In ‘Big Little Lies,’ Madeline confesses a secret to her teenage daughter

In the sixth episode of Big Little Lies, Madeline Martha Mackenzie throws up on the table during a dinner party. She has learned that her teenage daughter, Abigail, is planning to auction off her virginity online to raise money for Amnesty International, news that makes her literally sick to her stomach. But when she stands up from the table and goes to confront Abigail outside, Madeline shows a surprisingly different side to her polished exterior: She confesses that she has also made mistakes — including cheating on her husband, Ed.

Abigail is one of the many young girls on Big Little Lies to grow up in a household where abuse, rape, or infidelity is present. And while the show focuses on how these heavy issues weave into the complicated lives of four mothers and their relationships with their romantic partners and each other, little is said about how the very same issues impact their children. In fact, it’s almost completely glossed over.

We see this happen when Madeline makes her confession in a powerful but rare moment. For the first time, she allows herself to be honest and vulnerable with her daughter. You can almost see the relief wash over Madeline’s face as the secret leaves her mouth. On the one hand, I wanted to applaud her for her candor and deep desire to connect with her increasingly distant daughter, but on the other, it was one of the biggest WTF moments of the entire show. It was bizarre not just because of Madeline’s decision to share her infidelity with her daughter, but also because Abigail’s reaction to the news was strangely lukewarm. Maybe she was just truly unbothered by her mother’s confession (which I find hard to imagine). Maybe it was the privilege of knowing that regardless of Madeline’s choices, life likely wouldn’t change that much for her. Still, should Madeline have confided in her teenage daughter? Yes, she was desperate to prove that her life was not perfect by revealing something so personal, but she was also reaching a breaking point that was intensified by a lingering guilt — she had to eventually tell someone. Her daughter’s quest to auction off her virginity just happened to be the catalyst to break her. And that’s not fair to Abigail.

Abigail and Madeline’s onscreen mother-daughter relationship made me think of my relationship with my own mother. The summer when I was 16, I was living as an exchange student in Finland, an ocean away from my mother, who had just begun the process of a messy divorce from my stepfather. We only had email to communicate and she would send me messages about what was happening at home. Every day, I was consumed with anxiety, worried for her and my brothers, but most of all, I felt overwhelmingly helpless. It was an emotional weight to bear — one that Abigail might have experienced — and it wasn’t fair. My mom knew this. But she also knew it was better than the alternative, which was her keeping it a secret until I returned home to find that our family unit had already disintegrated. She was protecting me by being transparent, even though it hurt.

Big Little Lies shows the lengths to which a mother will go to protect her young children. We see it in the way Jane vehemently defends Ziggy’s innocence, Renata’s determination to find the child hurting her own, Celeste carefully placing a stuffed animal on the bunk bed in the home she has rented to escape her twin boys’ violent father.

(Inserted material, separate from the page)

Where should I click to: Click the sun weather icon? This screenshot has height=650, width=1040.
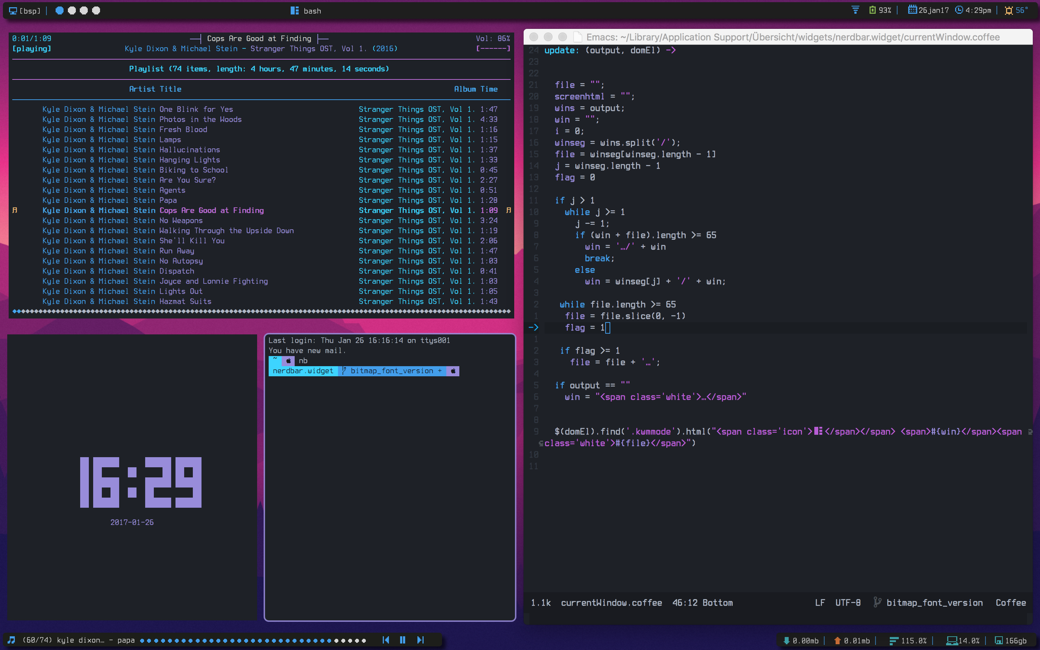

Madeline is a protective mother in the way she demands the best for her children — the best schools, the best tickets to Disney on Ice, the best experiences — but is using your guilt as an opportunity to come across as “relatable” actually protective? Madeline wasn’t protecting Abigail or building a stronger bond with her as she’d like to believe — she was just shifting the weight of a burden she was too weak to carry herself.